Pero, sin duda, la puerta se había entreabierto, ¡ya no encajaba tan perfectamente en el marco! Tal vez, la puerta… tenía la seguridad de que se había movido. Sí, se había movido…, se había abierto unos dos centímetros, y, poco a poco, mientras observaba, vio un hilo de luz entre el filo de la puerta y el marco, que crecía despacio y se detenía.

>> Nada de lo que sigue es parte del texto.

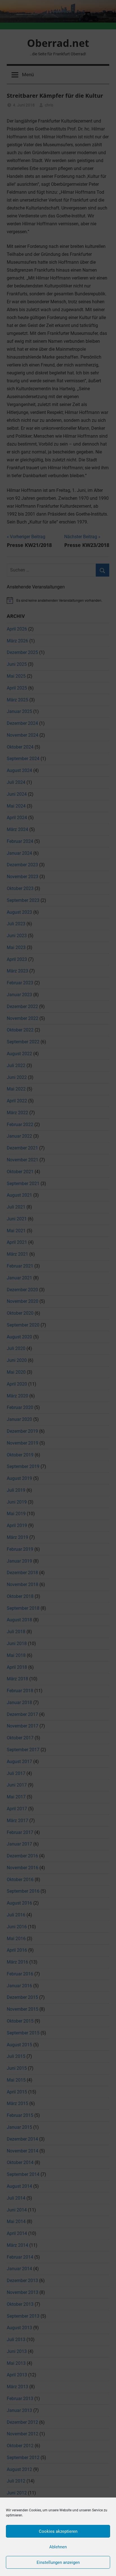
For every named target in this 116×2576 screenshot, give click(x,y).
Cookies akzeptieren (58, 2531)
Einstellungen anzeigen (58, 2562)
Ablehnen (58, 2546)
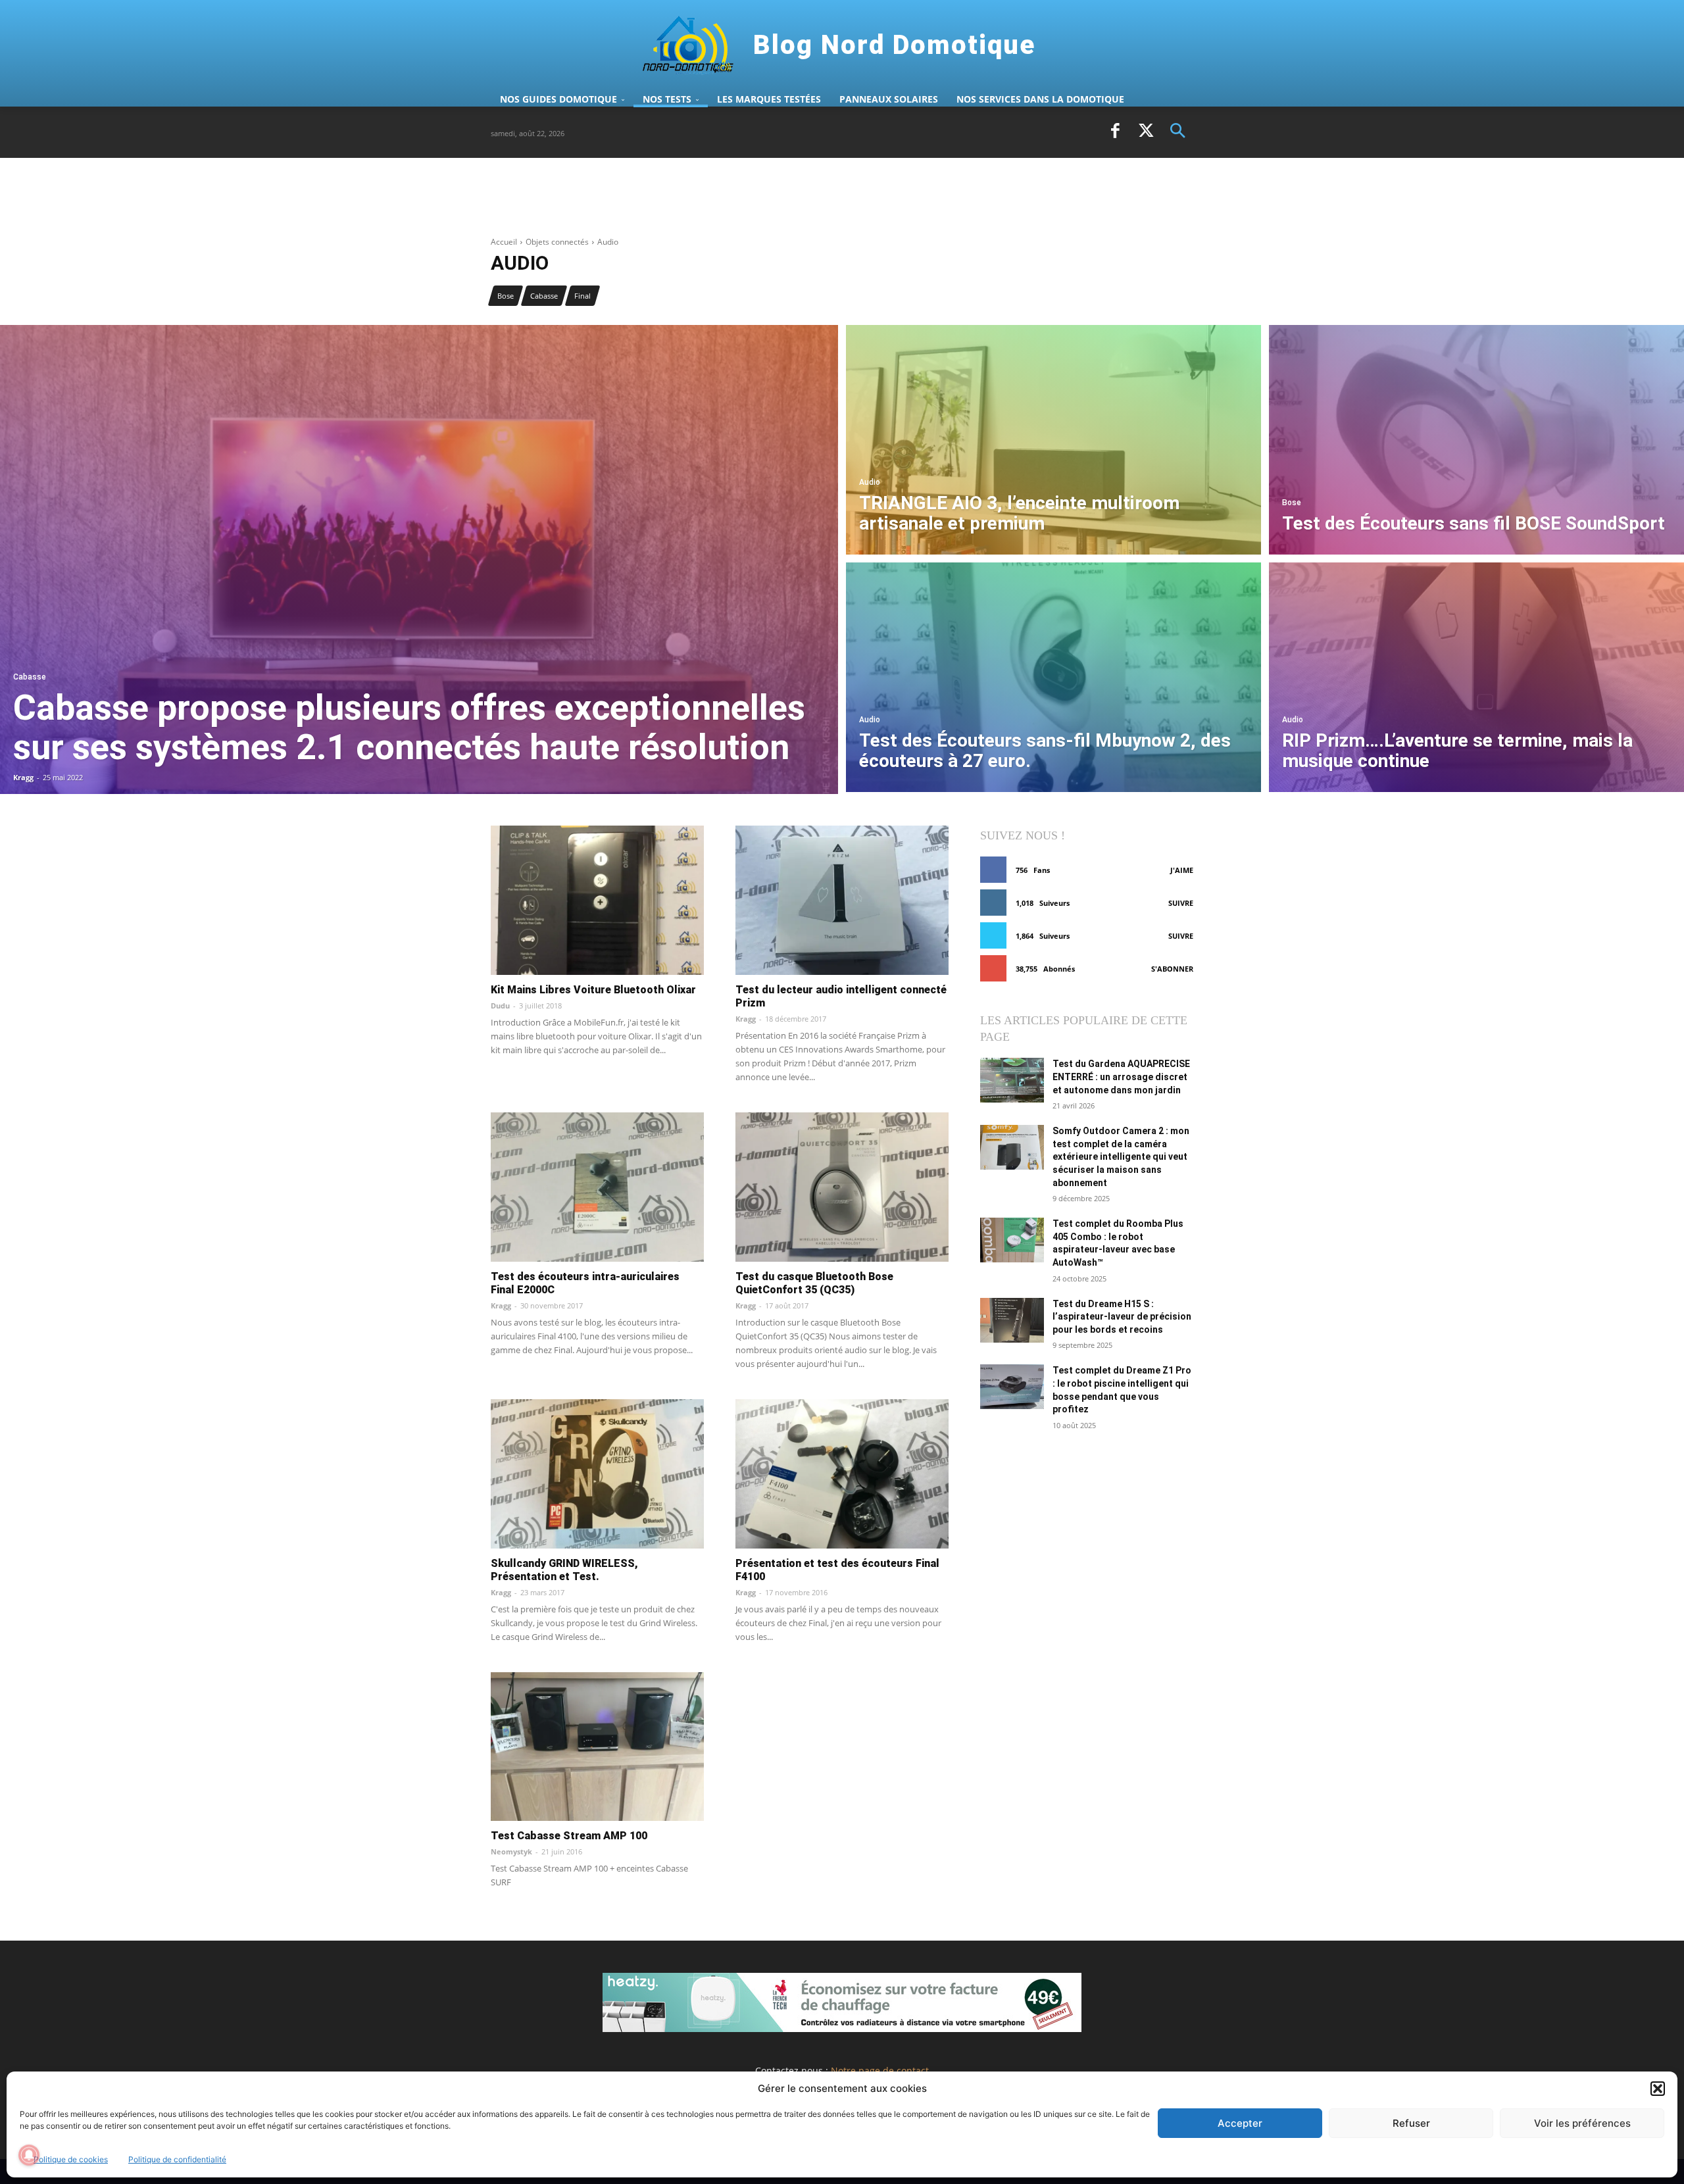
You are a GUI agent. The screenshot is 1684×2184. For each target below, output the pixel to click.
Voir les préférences (1582, 2123)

No era posible que entrara por allí. Se había entreabierto por sí sola. El corazón de la niña empezó a latir con más fuerza. Sólo podía ver la parte superior de la puerta: el pie de la cama le ocultaba el resto.

Su atención se hizo más aguda. De pronto, tan repentinamente como un disparo, descubrió una pequeña figura, como un enano, cerca de la pared, entre la puerta y la chimenea. Era una pequeña figura con capa, no más alta que la mesa. ¿Cómo lo hacía? Se movía despacio, muy despacio, hacia el fuego, como si no se diera cuenta de la presencia de la niña, envuelto en una capa que arrastraba por el suelo, con un sombrero en la cabeza inclinada sobre los hombros. La pequeña se aferró a las sábanas: era algo tan raro, tan inesperado; soltó una risita nerviosa para romper la tensión del silencio…, para demostrarle su aprecio.

El enano se detuvo en seco al oír el ruido y giró hacia ella.

¡Ay! ¡Pero qué miedo sentía! La cara del enano era de un tono blanco cadavérico, tenía un rostro largo y afilado, hundido entre los hombros. ¡No había color en los ojos que la observaban! ¿Cómo lo hacía? ¿Cómo lo hacía? Era demasiado bueno. Se volvió a reír nerviosamente; y con un estremecimiento de terror que no pudo dominar, vio cómo la figura salía de las sombras y avanzaba hacia ella. Se armó de valor; no debía asustarse por una simple representación… Se acercaba, era horrible, horrible…, estaba llegando a su cama…

Escondió de golpe la cabeza entre las sábanas. Nunca supo si gritó o no…

Alguien tocaba a la puerta, hablando alegremente. La niña sacó la cabeza de las sábanas, avergonzada por su temor. ¡La horrible criatura había desaparecido! El señor East hablaba desde la puerta. ¿Qué era lo que decía? ¿Qué?

—Ya estoy listo —dijo—. ¿Quieres que entre y empiece?